Passage given
=======

6. Escrow Agent’s Liability. The Escrow Agent shall not be liable for any mistakes of facts or error in judgment, or any acts or omissions of any kind, unless it was caused by its willful misconduct or gross negligence, and the parties agree, except in the case of gross negligence or willful misconduct by the Escrow Agent, to indemnify and hold the Escrow Agent harmless from any claims, demands, causes of action, liability, damages or judgments, including the costs of defending any action against it, together with any reasonable attorneys’ fees, costs and expenses incurred, all in connection with the Escrow Agent’s undertakings pursuant to the terms and conditions of this Escrow Agreement.
7. Compliance with Court Orders. The parties furthermore agree that the Escrow Agent is hereby expressly authorized to comply with and obey any and all orders, judgments or decrees entered or issued by any court, and, in case the Escrow Agent obeys and complies with any such order, judgment or decree of any court, it shall not be liable to either of the parties hereto or to any other person, firm or corporation by reason of such compliance.

=======

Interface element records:
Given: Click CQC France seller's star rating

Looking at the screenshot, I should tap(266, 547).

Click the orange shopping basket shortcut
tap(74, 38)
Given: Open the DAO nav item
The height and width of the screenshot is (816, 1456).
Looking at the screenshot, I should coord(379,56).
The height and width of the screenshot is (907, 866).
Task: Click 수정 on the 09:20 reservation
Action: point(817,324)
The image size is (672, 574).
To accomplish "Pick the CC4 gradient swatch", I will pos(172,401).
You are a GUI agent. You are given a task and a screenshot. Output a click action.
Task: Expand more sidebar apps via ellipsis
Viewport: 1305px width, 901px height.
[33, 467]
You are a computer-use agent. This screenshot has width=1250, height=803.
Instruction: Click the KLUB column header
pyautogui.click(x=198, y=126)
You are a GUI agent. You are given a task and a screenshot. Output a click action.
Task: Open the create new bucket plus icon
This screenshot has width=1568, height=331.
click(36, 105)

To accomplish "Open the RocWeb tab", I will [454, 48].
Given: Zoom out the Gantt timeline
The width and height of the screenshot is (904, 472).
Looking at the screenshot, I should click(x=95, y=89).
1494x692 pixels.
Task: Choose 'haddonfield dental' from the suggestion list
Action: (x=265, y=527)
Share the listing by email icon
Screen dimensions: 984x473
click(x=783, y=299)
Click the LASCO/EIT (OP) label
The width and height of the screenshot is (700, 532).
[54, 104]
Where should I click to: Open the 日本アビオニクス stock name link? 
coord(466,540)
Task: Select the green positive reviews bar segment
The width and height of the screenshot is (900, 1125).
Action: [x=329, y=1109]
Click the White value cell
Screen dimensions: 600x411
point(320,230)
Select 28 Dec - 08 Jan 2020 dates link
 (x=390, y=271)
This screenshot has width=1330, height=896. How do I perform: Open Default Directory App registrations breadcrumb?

=======

Actions to take
(1) From the escrow agreement passage above, set down the part that begins at the words "7. Compliance with" and stops after "of such compliance.".
(2) According to the escrow agreement passage, what is the Escrow Agent expressly authorized to comply with and obey?
(3) Write what comes next in the escrow agreement passage, picking up after its last sentence.

Expected outputs
(1)
7. Compliance with Court Orders. The parties furthermore agree that the Escrow Agent is hereby expressly authorized to comply with and obey any and all orders, judgments or decrees entered or issued by any court, and, in case the Escrow Agent obeys and complies with any such order, judgment or decree of any court, it shall not be liable to either of the parties hereto or to any other person, firm or corporation by reason of such compliance.

(2) Any and all orders, judgments or decrees entered or issued by any court.

(3)
8. Interest on Escrowed Funds. The Escrowed Funds shall be invested in an interest-bearing account, all interest becoming a part of the Escrowed Funds and all taxes thereon shall be paid by the Sublessor. Escrow Agent shall provide prompt written notice to the Sublessor and the Sublessee of the location and account number of such account. The Sublessor’s Federal Tax Identification Number shall be given in connection with the interest earned on the Escrowed Funds. The Federal Tax Identification Number of the Sublessor is 00-0000000.
9. Fees to Escrow Agent. The following fees shall be paid to the Escrow Agent for its services under this Agreement:
(a) $500.00 upon the execution of this Agreement as a set-up fee; and
(b) $600.00 upon the execution of this Agreement for the services for the first year of this Agreement and $600.00 per year on each anniversary date of this Agreement thereafter so long as this Agreement remains in effect.
It is understood and agreed that said fees shall be split equally between the Sublessor and the Sublessee. In addition, the Escrow Agent shall be reimbursed for the fees and expenses it incurs under Paragraph 5 above.
10. Attorneys Fees. In the event of any dispute, litigation or other enforcement action under this Agreement, as between the Sublessor and the Sublessee the prevailing party shall be entitled to recover from the non-prevailing party its reasonable attorneys’ fees and court costs.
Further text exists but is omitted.